1) For quotes that have the same time stamp (in HH:MM: SS : SSS precision) I want to detect duplicates (see the last to lines of my illustration above). For each of these duplicates I want to keep the median of RateBid and RateAsk for the respective timestamps respectively. So something like that:
My attempt was this:
proc sql; title 'Duplicate Rows in DUPLICATES Table'; select *, count(*) as Count from example group by Time having count(*) > 1; run;
So I was able to get at least see what timestamps feature duplicates. Online I found many solutions for detecting and deleting duplicates using proc sort and e.g. the noupkey option, however, I did not find any that suits my purpose.
As a second step I want to perform a manupulation regarding which I struggle understanding sas's syntax.
For each day delete the entry for which the spread is more than 50 times the median spread on that day. My attempt is this:
data example; set example; spread = RateAsk - RateBid; run; data example; set example; t=datepart(Time); t1=timepart(Time); format t date9. t1 time.; run; data example; set example; by t; medspread= median(spread); run; data example; set example; if spread > 50*medspread then delete; run;
This approch is erroneous, however. I don't get an error message but sas does not coumpute the median of the variable "spread" for each day. I must have got the indexing wrong.

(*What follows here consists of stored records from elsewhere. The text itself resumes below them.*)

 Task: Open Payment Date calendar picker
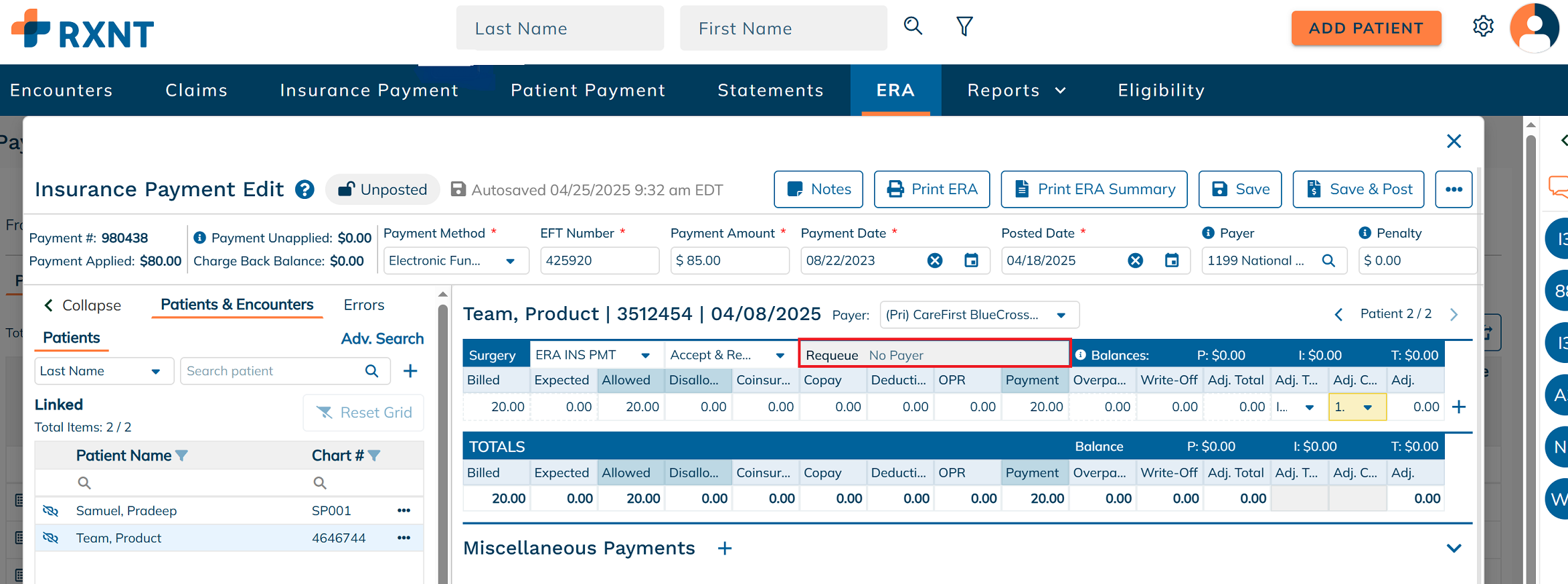click(x=971, y=261)
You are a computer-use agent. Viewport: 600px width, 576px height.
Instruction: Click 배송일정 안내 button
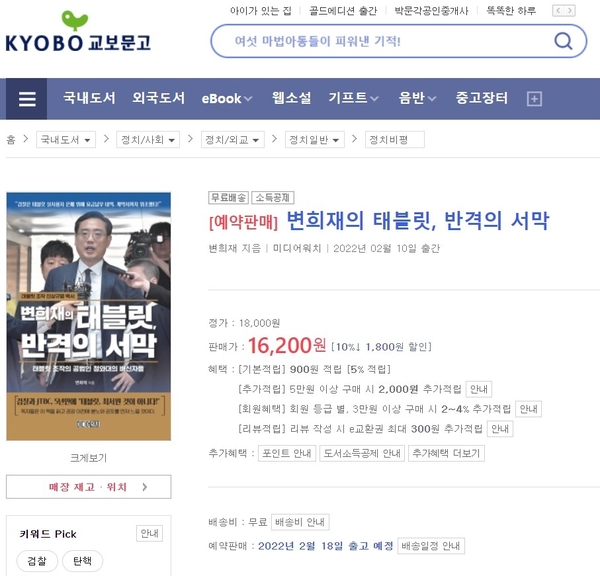(x=431, y=545)
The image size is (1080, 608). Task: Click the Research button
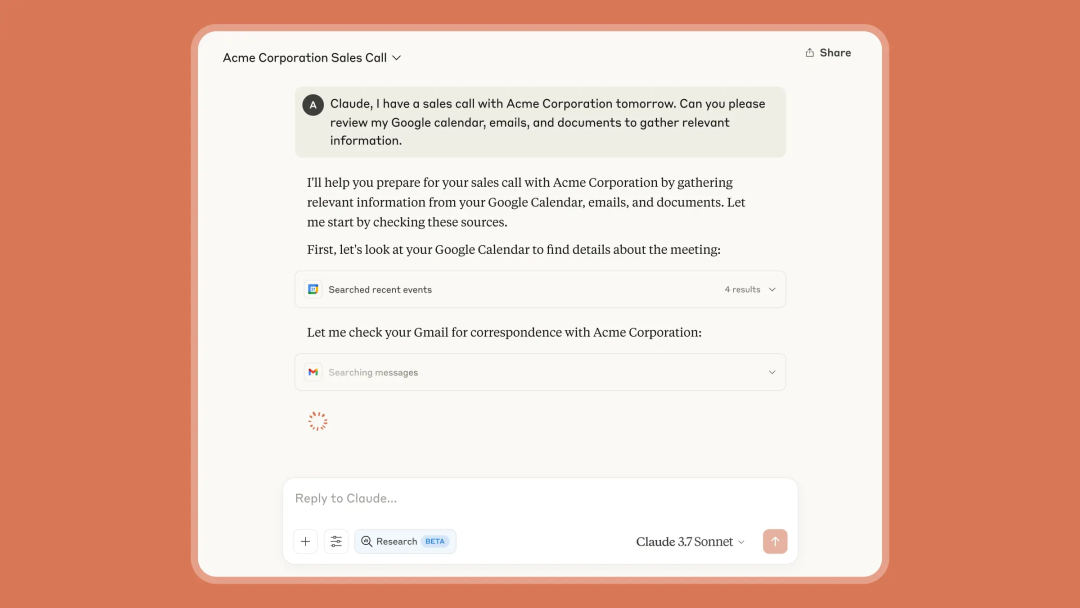tap(405, 541)
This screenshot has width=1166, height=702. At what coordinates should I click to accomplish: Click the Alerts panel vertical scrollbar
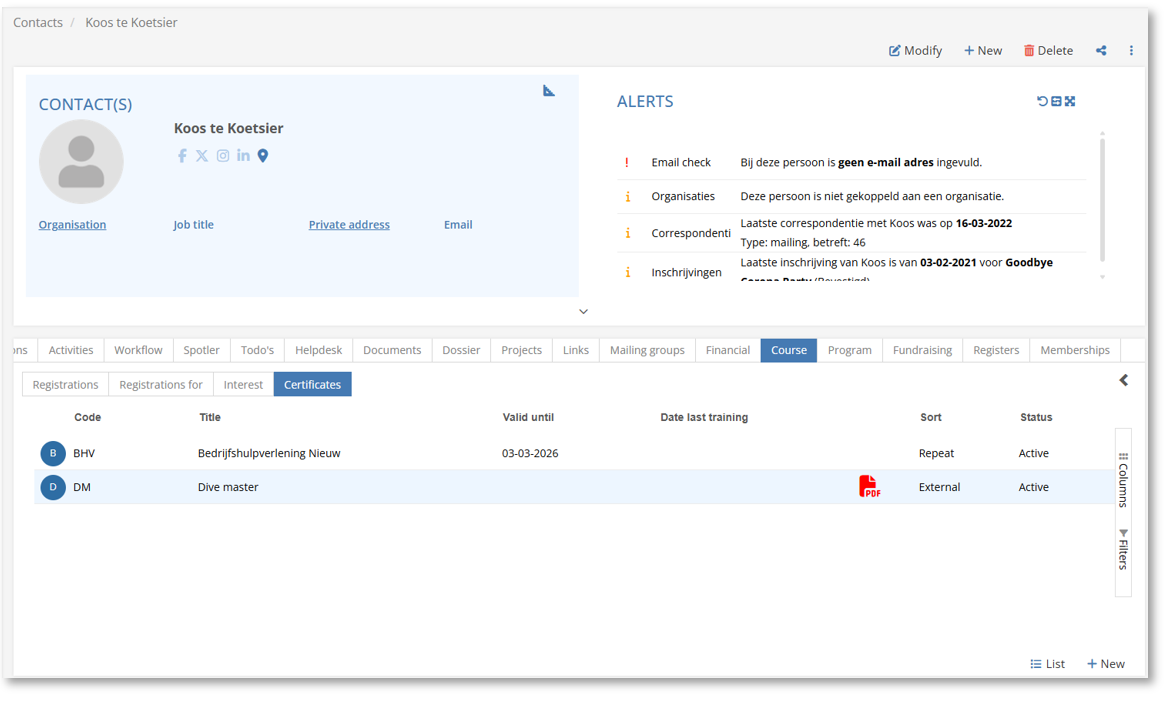pos(1102,200)
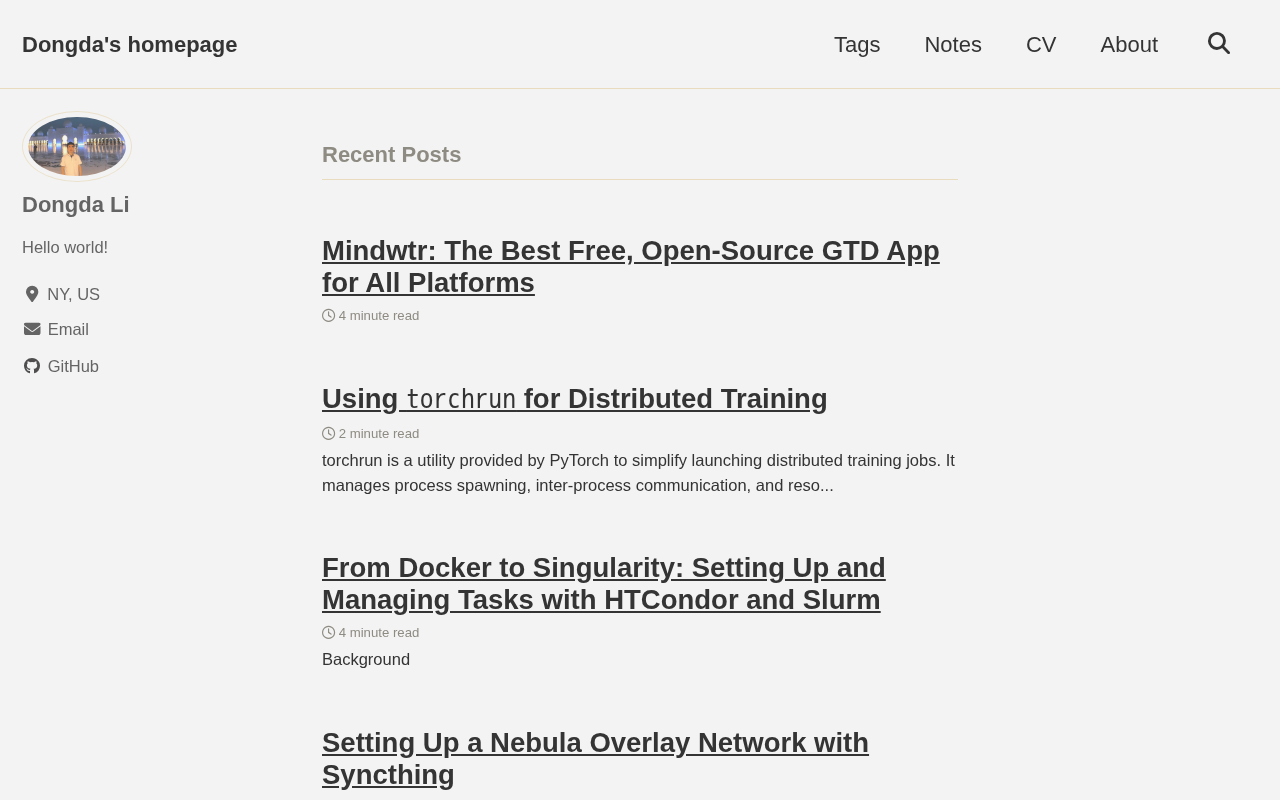This screenshot has width=1280, height=800.
Task: Click clock icon under Mindwtr post
Action: click(328, 315)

After this step, to make sure, I want to delete all entries for which the so called mid-quote deviated by more than 10 mean absolute deviations from a rolling centered median (excluding the observation under consideration) of the 50 observations around the one considered. Here to be honest, I cannot figure out how to construct such a measure in sas. Generally I am used to working with matlab where I would just construct a loop and use the runnig index to index intro the matrix elements. I know, however, that this is not the way to go in sas (that I know).
I hope you can help me with my issue. Thank you very much in advance!
04-25-2018 10:37 AM
As an update,
I seem to have figured out my first issue:
proc sql; create table want as select *, median(RateBid) as median_bid, median(RateAsk) as median_ask from work.example group by Time; quit; data want; set want; by Time; if last.Time; run;
so calculate the median for all observations (which is just the observation if there are no duplicates) and then I select the last one of ech observation. So for all time stamps only one observation (either the observation itself or the median) remains. Feel free to correct this, if I overlook something!